The collection repo (note the “-collection” after the name): https://github.com/digital-land/conservation-area-collection/. This is the repo which is used to build the collection data, and is triggered each night by a github workflow.
The collection and pipeline configuration files, which store configuration data which controls how data feeding into the collection is processed (see section below for more detail):
- https://github.com/digital-land/config/tree/main/collection/conservation-area
- https://github.com/digital-land/config/tree/main/pipeline/conservation-area

The data management team is responsible for adding data to the platform, and maintaining it once it’s there, see here for the list of team responsibilities in the Planning Data Service Handbook.

Resources

Once an endpoint is added to our data processing pipeline it will be checked each night for the latest data. When an endpoint is added for the first time we take a copy of the data; this unique copy is referred to as a resource. If the pipeline detects any changes in the data, no matter how small, we save a new version of the entire dataset, creating a new resource. Each separate resource gets given a unique reference which we can use to identify it.

Facts

The data from each resource is saved as a series of facts. If we imagine a resource as a table of data, then each combination of entry (row) and field (column) generates a separate fact: a record of the value for that entry and field. For example, if a table has a field called “reference”, and the value of that field for the first entry is “Ar4.28”, we record the name of the field and the value of it along with a unique reference for this fact. You can see how this appears in our system here.

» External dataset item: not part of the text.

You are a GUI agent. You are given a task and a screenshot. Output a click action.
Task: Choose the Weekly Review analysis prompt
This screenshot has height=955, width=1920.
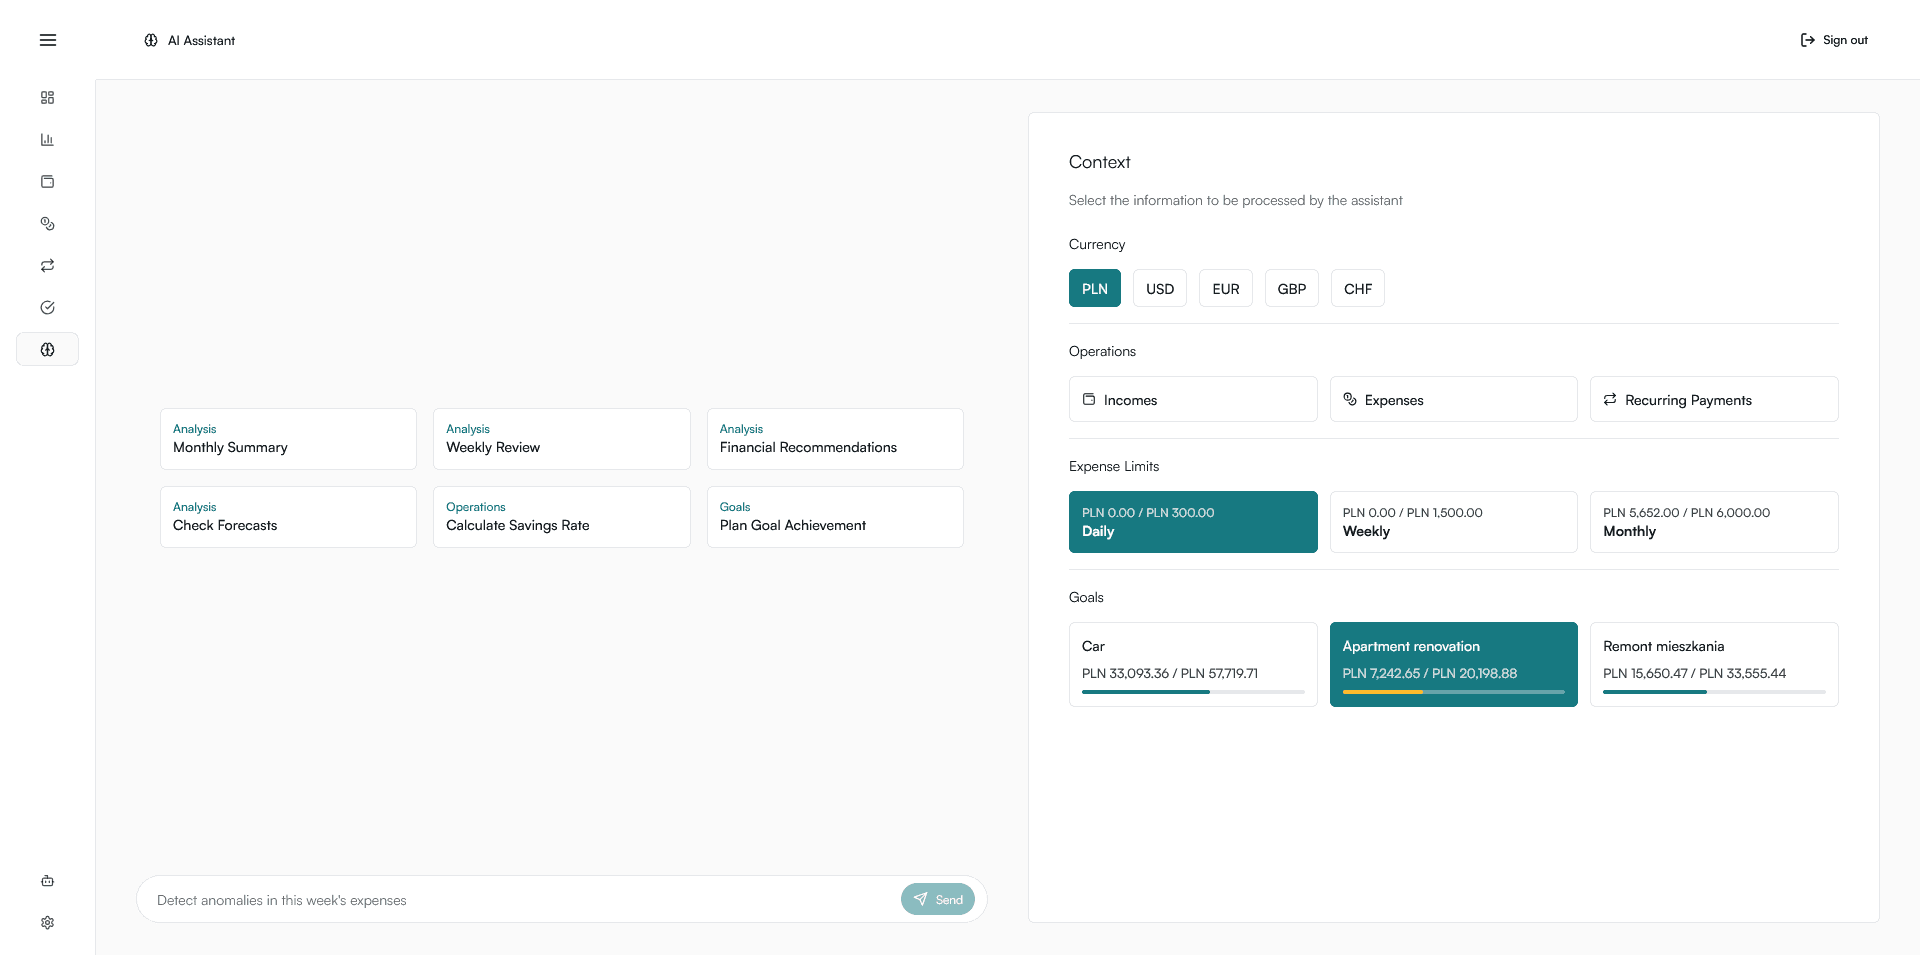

So a table with 10 rows and 10 columns would generate 100 facts. And each time data changes on an endpoint, all of the facts for the new resource are recorded again, including any new facts. We can use these records to trace back through the history of data from an endpoint.

A fact has the following attributes:

fact - UUID, primary key on fact table in database
entity - optional, numeric ID, entity to which fact applies
start-date - optional, date at which fact begins to apply (not date at which fact is created within data platform)
end-date - optional, date at which fact ceases to apply
entry-date - optional, date at which fact was first collected

Entities

An Entity is the basic unit of data within the platform. It can take on one of many types defined by digital-land/specification/typology.csv. An entity has the following attributes:

entity - incrementing numeric ID, manually assigned on ingest, different numeric ranges represent different datasets, primary key on entity table in SQLite and Postgis databases
start-date - optional, date at which entity comes into existence (not date at which entity is created within data platform)
end-date - optional, date at which entity ceases to exists
entry-date - optional, date at which entity was first collected
dataset - optional, name of dataset (which should correspond to dataset field in digital-land/specification/dataset.csv) to which entity belongs
geojson - optional, a JSON object conforming to RFC 7946 specification which specifies the geographical bounds of the entity
typology - optional, the type of the entity which should correspond to the typoology field in digital-land/specification/typology.csv
json - optional, a JSON object containing metadata relating to the entity

Facts that are collected from resources get assigned to entities based on a combination of the reference of the record in the resource, the organisation that provided the resource and the dataset it belongs to (needs more clarification, or a link out to more detail somewhere).

So as well as the default(?) attributes above, an entity in the article-4-direction-area dataset can also have attributes like permitted-development-rights and notes.